If that’s where you’re starting, you’re already missing several steps. Pitching begins way before the actual presentation, and we probably already have an impression of you and your business before you’ve clicked ‘Present’ on your laptop.
Ideally, you should have a friendly relationship with your investor before the pitch meeting.
Take every opportunity to connect, whether it’s over coffee or a casual lunch. Get a good sense of who they are, the verticals or ideas they are interested in, what they’ve done for their portfolio and why they’re in the firm. Do your due diligence and check if they can make investments in your stage and sector.
This is also an excellent opportunity to assess the chemistry between you and your investor. The term ‘chemistry’ might be an oversimplification, but essentially both sides are looking to envision a future relationship where both parties enjoy working with each other.
You don’t want to arrive at the pitch meeting and find that communication styles, values and expectations are misaligned.
#2 Articulate The Problem and Your Solution – and Back It Up
Have the following information ready in a 15-20 page deck:
- The problem and why it’s ripe for solving
- The solution
- Your product and any product demos
- Target audience
- Business model
- Your financials
- Your team and credentials
What are the key metrics in your industry? Whether it is unit economics, cost retention, renewal rate, referral rate, or LTV – come prepared to prove your point. This will demonstrate to investors that you understand your priorities, you know how to allocate resources to achieve those KPIs, and what’s needed to reach those goals in the future.
#3 Share Your Journey
Share with investors your journey as a founder and the successes or setbacks you’ve encountered. What were some milestones or challenges that defined or changed the course of your company?
You might think it’s too personal or inconsequential, but sharing this has benefits. It adds colour to you as a founder and shapes an investor’s impression of your character. It also communicates passion and drive – which is much-needed when you need to get a startup off the ground!
#4 Sell Your Team
Because you’re not just a founder, you’re also a leader.
Devote a slide and some time in your pitch to talk about the executive team in your company. What credentials do they have?
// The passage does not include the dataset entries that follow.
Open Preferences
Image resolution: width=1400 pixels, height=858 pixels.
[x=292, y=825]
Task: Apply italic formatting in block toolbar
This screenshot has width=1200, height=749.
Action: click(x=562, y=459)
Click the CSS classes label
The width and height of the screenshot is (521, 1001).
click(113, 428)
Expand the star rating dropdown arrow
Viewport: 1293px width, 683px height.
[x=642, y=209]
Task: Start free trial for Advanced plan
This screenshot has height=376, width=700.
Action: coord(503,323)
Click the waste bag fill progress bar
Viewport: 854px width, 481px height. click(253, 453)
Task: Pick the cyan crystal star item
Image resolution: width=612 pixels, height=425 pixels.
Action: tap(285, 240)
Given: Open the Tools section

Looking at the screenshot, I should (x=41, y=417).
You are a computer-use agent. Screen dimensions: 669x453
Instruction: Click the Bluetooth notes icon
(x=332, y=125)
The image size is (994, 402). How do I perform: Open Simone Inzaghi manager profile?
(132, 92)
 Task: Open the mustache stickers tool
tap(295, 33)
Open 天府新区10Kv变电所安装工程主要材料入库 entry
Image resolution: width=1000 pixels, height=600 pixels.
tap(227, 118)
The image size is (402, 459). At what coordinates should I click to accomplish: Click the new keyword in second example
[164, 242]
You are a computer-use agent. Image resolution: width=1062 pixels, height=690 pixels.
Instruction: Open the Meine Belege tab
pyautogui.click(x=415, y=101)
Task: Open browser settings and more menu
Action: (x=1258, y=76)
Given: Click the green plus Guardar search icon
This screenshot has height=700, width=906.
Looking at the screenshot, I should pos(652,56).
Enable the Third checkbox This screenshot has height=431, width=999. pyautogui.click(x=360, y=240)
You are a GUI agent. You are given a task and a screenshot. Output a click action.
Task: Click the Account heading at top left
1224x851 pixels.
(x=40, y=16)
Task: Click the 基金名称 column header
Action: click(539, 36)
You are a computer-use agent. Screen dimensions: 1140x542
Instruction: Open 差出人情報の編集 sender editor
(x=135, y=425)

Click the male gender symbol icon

What skills do they bring? How does each person’s experience strengthen the breadth and depth of talent in your business? Did you make a strategic key hire to take the company further? Talk about that to demonstrate how you conduct long-term planning for your business.
#5 Prepare For Q&A
Lastly, always come prepared for a Q&A. Investors will always have questions, and knowing how to address them will demonstrate credibility and confidence in your business. No one feels safe with a stuttering, nervous presenter!
Step into their shoes and anticipate their concerns. Were there some slides where details are a bit vague? Prepare information on that. Investors might have questions on risks (every business has them), and so you should be ready to field questions on how you plan to mitigate them.
With some good preparation in place, you can go into your pitches with confidence. Keep positive, believe in yourself, and go for it!